Apr 3, 2014
Dabrafenib: also no added benefit over vemurafenib
Results from indirect comparison did not allow any reliable conclusions
Dabrafenib (trade name: Tafinlar) has been approved since August 2013 for the treatment of advanced melanoma. In January 2014, in an early benefit assessment pursuant to the “Act on the Reform of the Market for Medicinal Products” (AMNOG), the German Institute for Quality and Efficiency in Health Care (IQWiG) had determined that dabrafenib has no added benefit in comparison with dacarbazine. IQWiG now assessed dabrafenib in comparison with vemurafenib. The report presented in the form of an addendum came to the same conclusion because the results from the indirect comparison presented by the drug manufacturer did not allow any reliable conclusions.
G-BA specified appropriate comparator therapy
Dabrafenib is an option for adult patients with melanoma that has a certain abnormal protein (BRAF V600 mutation) and that is unresectable or has already formed metastases.
In the first dossier assessment, the Federal Joint Committee (G-BA) had specified the drug dacarbazine as the appropriate comparator therapy. Hence IQWiG did not assess data on an indirect comparison with vemurafenib, which the manufacturer had also presented in the dossier. However, the G-BA subsequently commissioned IQWiG to consider these data and to assess the added benefit of dabrafenib versus vemurafenib because the G-BA specified vemurafenib as appropriate comparator therapy during the hearing procedure. It considered its current decision on vemurafenib and the evidence on dacarbazine in this specification.
Manufacturer used two approval studies
The manufacturer used data from the respective approval study on dabrafenib (BREAK-3) and on vemurafenib (BRIM-3) for the indirect comparison. The drugs were tested directly against dacarbazine in both studies. Dacarbazine could therefore be used as a so-called common comparator. Results on the outcomes “overall survival” and “adverse events (side effects)” were available from both studies.
Indirect comparison must fulfil certain requirements
It depends on various factors whether or not the results of such an indirect comparison are informative: On the one hand, the method must be suitable; on the other hand, the data used in the comparison have to fulfil certain minimum requirements regarding their risk of bias and their structural quality. With regard to the latter, it is decisive, among other things, whether the patients investigated in the studies are sufficiently similar.
Results on overall survival highly biased
The researchers found out that these requirements were not sufficiently fulfilled. It was unclear whether the patients investigated in the two studies were sufficiently similar in the prognosis of their disease.
The results on overall survival were highly biased: This was due to the fact that it was possible in one of the studies (BREAK-3) to switch to dabrafenib treatment (crossover) at an early stage. This already played an important role in the first dossier assessment of dabrafenib.
Regarding the outcome “side effects”, the informative value of the indirect comparison was limited because patients within the studies, i.e. in the two study arms, were observed for different lengths of time.

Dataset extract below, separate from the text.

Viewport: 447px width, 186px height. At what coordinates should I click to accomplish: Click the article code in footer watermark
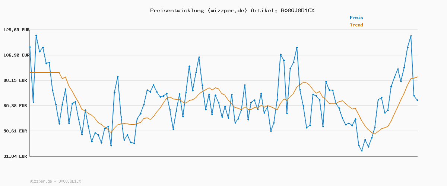70,181
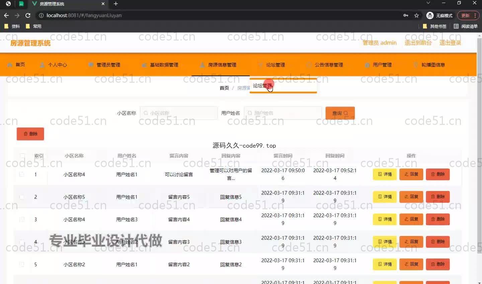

An added benefit of dabrafenib compared with vemurafenib is therefore not proven.
G-BA decides on the extent of added benefit
The dossier assessment is part of the overall procedure for early benefit assessments supervised by the G-BA. After publication of the manufacturer’s dossier and the IQWiG dossier assessment, the G-BA conducted a commenting procedure. If, in the course of the discussions on a commission of the G-BA, a need for further revision arises, IQWiG presents its report in the form of an addendum. The Institute sent the addendum on dabrafenib to the commissioning agency on 14 March 2014. The G-BA decided on the extent of the added benefit of dabrafenib on 3 April 2014, thus completing the early benefit assessment.